In other words, masks make it harder to breathe. I’m sure everyone has had the experience of feeling lightheaded after an hour or so of wearing a mask; the science only tells us what we already know. Masks, then, are not harmless whether they work or not. So, no, you shouldn’t wear them just to make other people feel safer. 

Other studies show that even where mask mandates have been put in place, cases of the virus have not decreased, but have actually increased. Daily cases in San Diego, Los Angeles, Orange, and Ventura counties either continued to increase or spiked after mask mandates were put into place in all four counties. The highest spike for Los Angeles County occurred more than a month after a mask mandate was put in place. 

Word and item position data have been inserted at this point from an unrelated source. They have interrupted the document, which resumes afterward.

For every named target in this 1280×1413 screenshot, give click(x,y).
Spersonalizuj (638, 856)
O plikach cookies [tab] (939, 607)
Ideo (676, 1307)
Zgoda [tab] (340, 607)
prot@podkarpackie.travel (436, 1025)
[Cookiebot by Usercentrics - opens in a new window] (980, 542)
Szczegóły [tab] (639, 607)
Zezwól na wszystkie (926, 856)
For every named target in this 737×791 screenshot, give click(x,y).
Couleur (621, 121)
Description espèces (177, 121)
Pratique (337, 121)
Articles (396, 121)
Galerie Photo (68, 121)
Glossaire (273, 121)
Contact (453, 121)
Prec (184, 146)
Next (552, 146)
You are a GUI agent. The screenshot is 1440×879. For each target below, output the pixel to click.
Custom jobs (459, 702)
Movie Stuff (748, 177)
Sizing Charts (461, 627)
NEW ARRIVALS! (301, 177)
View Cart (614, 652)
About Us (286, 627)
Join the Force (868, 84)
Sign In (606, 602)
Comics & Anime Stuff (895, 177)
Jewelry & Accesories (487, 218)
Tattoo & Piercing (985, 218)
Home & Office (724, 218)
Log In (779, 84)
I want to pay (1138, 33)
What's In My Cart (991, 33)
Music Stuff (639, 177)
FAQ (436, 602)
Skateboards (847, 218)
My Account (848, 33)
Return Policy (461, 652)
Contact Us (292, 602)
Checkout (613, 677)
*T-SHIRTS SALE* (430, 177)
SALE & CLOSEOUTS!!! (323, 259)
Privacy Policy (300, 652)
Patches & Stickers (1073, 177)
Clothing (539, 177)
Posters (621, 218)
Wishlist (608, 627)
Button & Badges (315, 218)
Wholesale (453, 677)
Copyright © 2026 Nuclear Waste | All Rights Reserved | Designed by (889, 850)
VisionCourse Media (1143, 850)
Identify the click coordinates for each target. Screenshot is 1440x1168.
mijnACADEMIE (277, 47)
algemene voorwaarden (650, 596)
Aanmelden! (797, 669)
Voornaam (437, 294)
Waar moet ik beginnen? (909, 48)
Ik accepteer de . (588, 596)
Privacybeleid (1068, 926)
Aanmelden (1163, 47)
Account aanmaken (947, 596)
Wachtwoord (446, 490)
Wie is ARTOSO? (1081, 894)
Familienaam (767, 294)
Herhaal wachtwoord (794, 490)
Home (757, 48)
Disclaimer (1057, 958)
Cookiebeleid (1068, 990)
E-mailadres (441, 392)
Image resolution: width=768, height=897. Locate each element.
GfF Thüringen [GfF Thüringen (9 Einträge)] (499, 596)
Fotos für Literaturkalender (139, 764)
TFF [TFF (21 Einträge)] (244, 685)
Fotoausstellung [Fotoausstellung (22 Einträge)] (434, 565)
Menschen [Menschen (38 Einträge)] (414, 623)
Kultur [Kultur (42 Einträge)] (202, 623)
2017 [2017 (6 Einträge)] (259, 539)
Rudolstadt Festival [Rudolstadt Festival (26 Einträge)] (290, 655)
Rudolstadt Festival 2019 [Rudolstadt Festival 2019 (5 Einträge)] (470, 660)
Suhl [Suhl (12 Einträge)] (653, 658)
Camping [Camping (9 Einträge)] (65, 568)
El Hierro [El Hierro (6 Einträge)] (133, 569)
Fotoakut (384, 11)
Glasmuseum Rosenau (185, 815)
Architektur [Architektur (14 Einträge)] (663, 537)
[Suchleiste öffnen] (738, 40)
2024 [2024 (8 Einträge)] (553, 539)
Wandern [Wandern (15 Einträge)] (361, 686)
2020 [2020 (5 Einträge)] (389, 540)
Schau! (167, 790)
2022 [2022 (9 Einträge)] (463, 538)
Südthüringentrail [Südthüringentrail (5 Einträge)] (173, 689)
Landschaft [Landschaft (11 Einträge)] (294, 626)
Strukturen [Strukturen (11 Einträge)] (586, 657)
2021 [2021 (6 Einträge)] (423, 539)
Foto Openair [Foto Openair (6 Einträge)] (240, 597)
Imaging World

Spreading the mass delusion that masks somehow prevent the spread of COVID-19 only contributes to an environment of fear and isolation. Making someone fearful and isolated does not compute with making them feel safer to me. The tactics of the devil include fear, and the greatest antidote to fear is truth.

The truth is that masks do not only fail to prevent the spread of COVID-19, but also significantly harm human interactions. If I cannot see half of your face, I probably can’t hear you very well or see the emotions on your face. I can’t see you as you, as an entirety of a person.  

Peter Hitchens, one of the few patriots left in the United Kingdom, understood the situation rightly when he said, “Face masks turn us into voiceless submissives ­— and it’s not science forcing us to wear them, it’s politics.” 

There is nothing more dismaying than walking into a dining hall that feels like a hospital ward when none of this is necessary. The mainstream culture encourages all of us to avoid conflict and choose “niceness,” or, in the case of the Christian culture here at Hillsdale, some emasculated form of “charity.” When did charity become taking part in a lie?

Back in March, the World Health Organization, the CDC, and the U.S. surgeon general told the public that it should not wear masks, as they do not prevent the spread of coronavirus. 

In June, WHO said its position had evolved and encouraged the general public to wear masks in places where proper social distancing could not be maintained. Now, even in October, masks are still the end-all-be-all of coronavirus prevention such that anyone not wearing a mask is seen as either callous or crazy. 

Whether or not the science has changed since March, the right of a person to not wear a mask should be equally protected as the right of someone to wear a mask. To a great extent, the scientific studies on the subject don’t really matter. Law should not change in the face of changing circumstances, for law is the only thing that can protect the people from despotism. If the situation determines the law, then true liberty will not exist. Law must be unaffected by passion, otherwise a tyrant can do anything he wants should the situation “require” it. 

Mask wearing is a symbol of the people’s dying desire for true liberty. Our culture values bodily health more than it does political liberty. Exchanging liberty for the hope of bodily health, even the bodily health of your elders, is a deal with the devil. Sacrificing the youth for “public health” is not my idea of American liberty.

 

Emma Cummins is a senior George Washington Fellow studying politics.